→ Exercise instructions: Everything below from the line with "Click the transformation" through the line with "Task: Open the hamburger menu" must be retyped exactly, except the pictures.

··· Dataset extract

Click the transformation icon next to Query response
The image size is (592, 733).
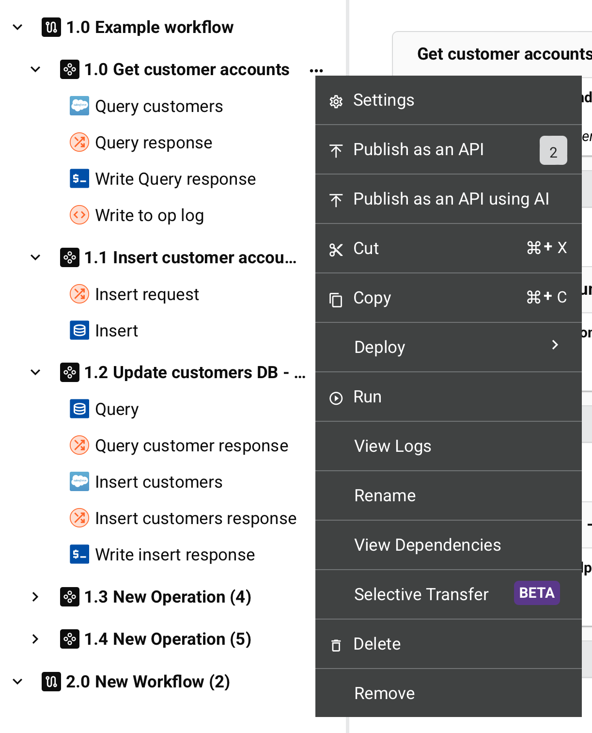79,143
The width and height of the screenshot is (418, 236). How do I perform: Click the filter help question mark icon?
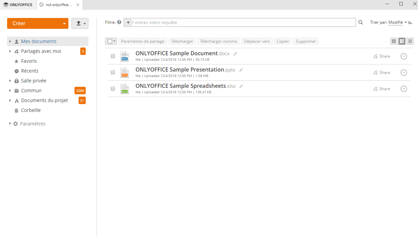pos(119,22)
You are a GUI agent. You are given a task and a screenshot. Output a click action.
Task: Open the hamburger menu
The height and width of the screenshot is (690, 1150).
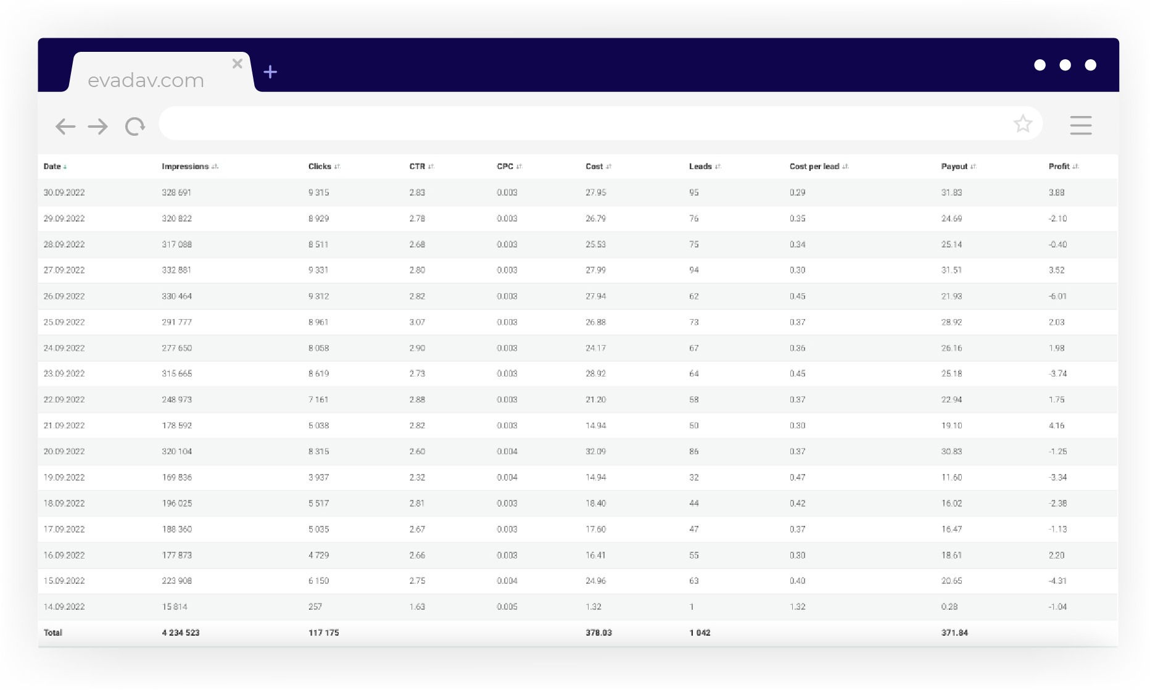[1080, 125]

······
··· Dataset extract

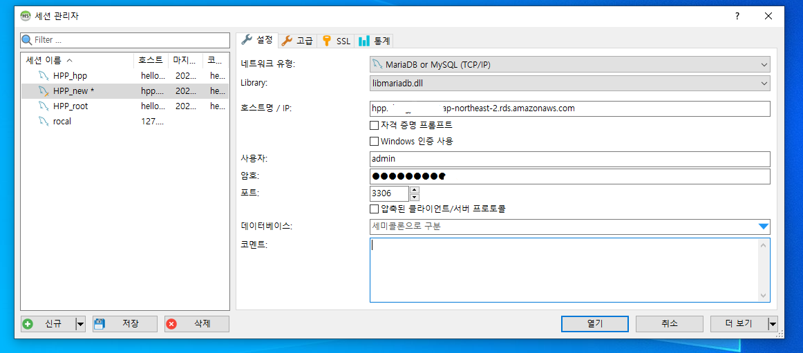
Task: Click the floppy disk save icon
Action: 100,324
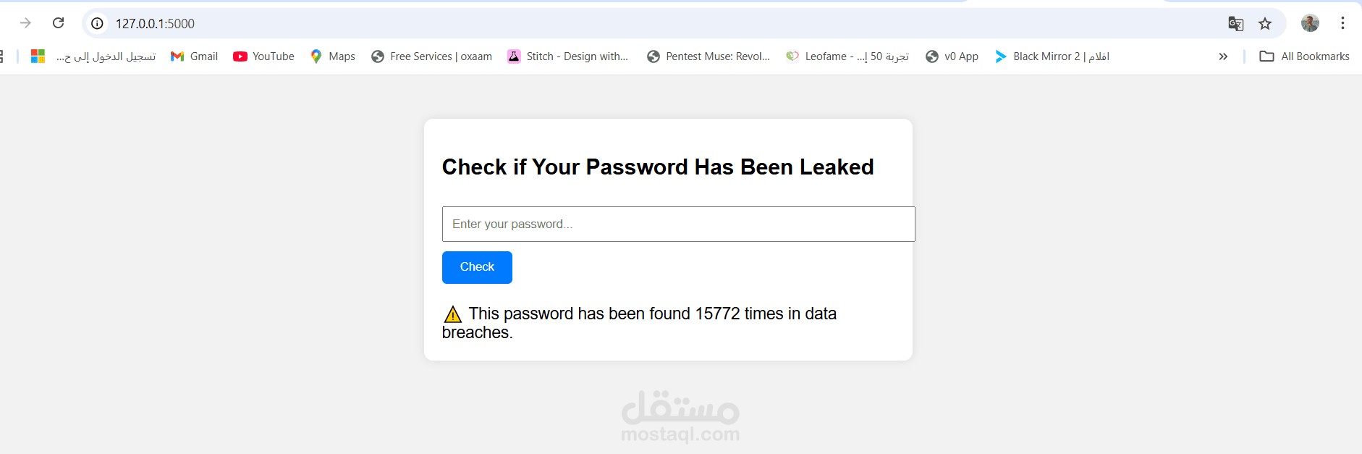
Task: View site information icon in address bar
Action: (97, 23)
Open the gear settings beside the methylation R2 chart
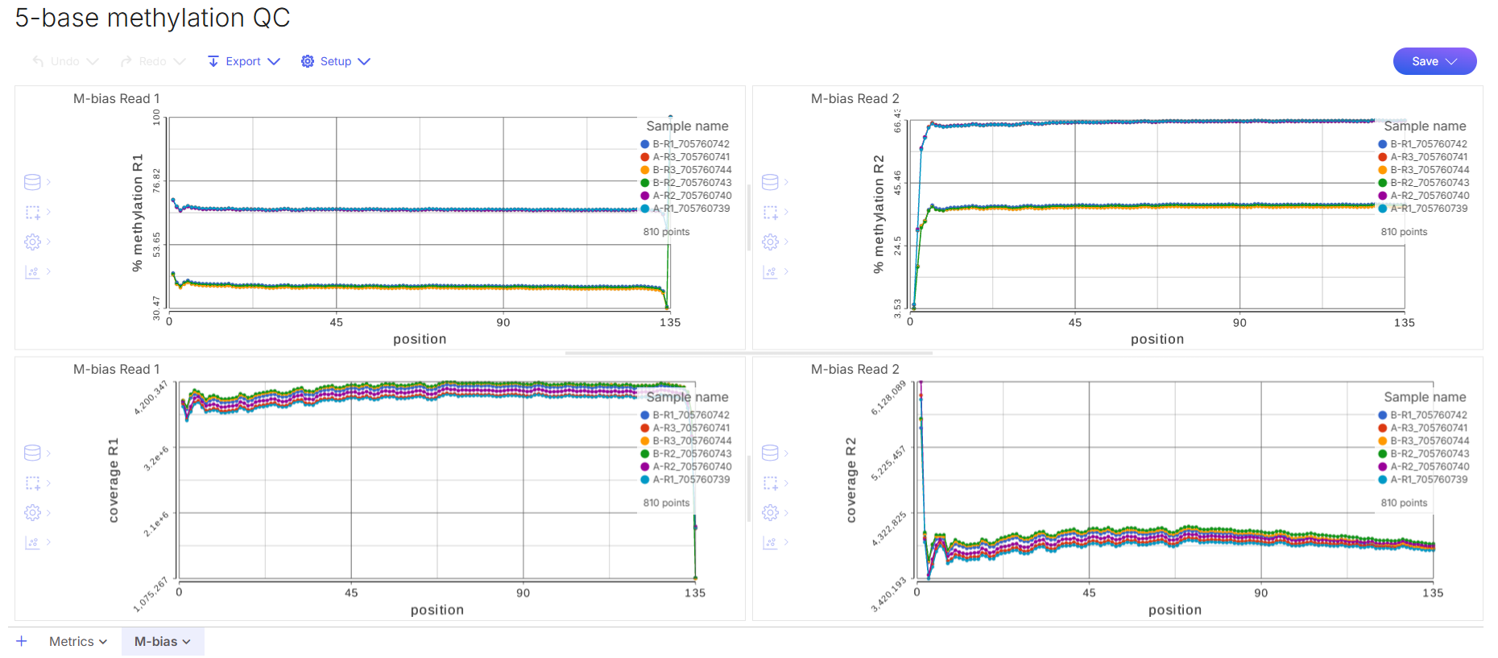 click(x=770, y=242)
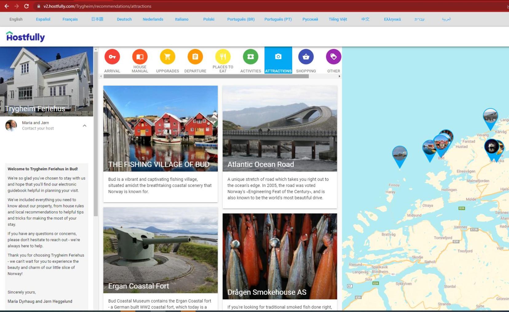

······
··· Dataset extract

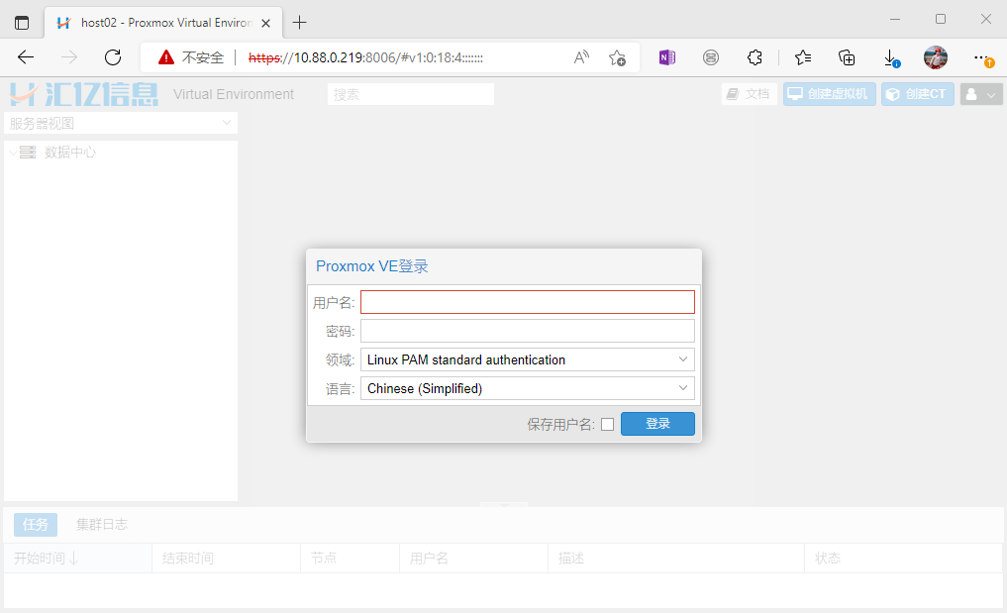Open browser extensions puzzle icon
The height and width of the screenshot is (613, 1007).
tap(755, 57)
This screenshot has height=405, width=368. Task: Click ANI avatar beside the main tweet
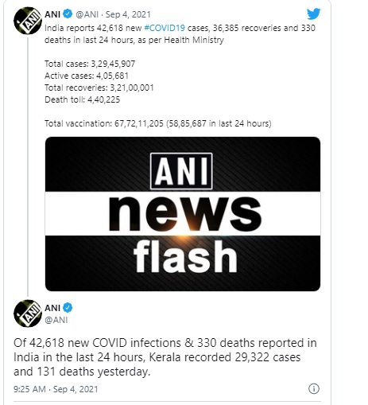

······

→ Response box:
Click the transformation icon next to Query response
The image size is (592, 733).
79,143
The width and height of the screenshot is (418, 236). How do I perform: Click the filter help question mark icon?
pos(119,22)
You are a GUI agent. You are given a task and a screenshot. Output a click action.
Task: Open the hamburger menu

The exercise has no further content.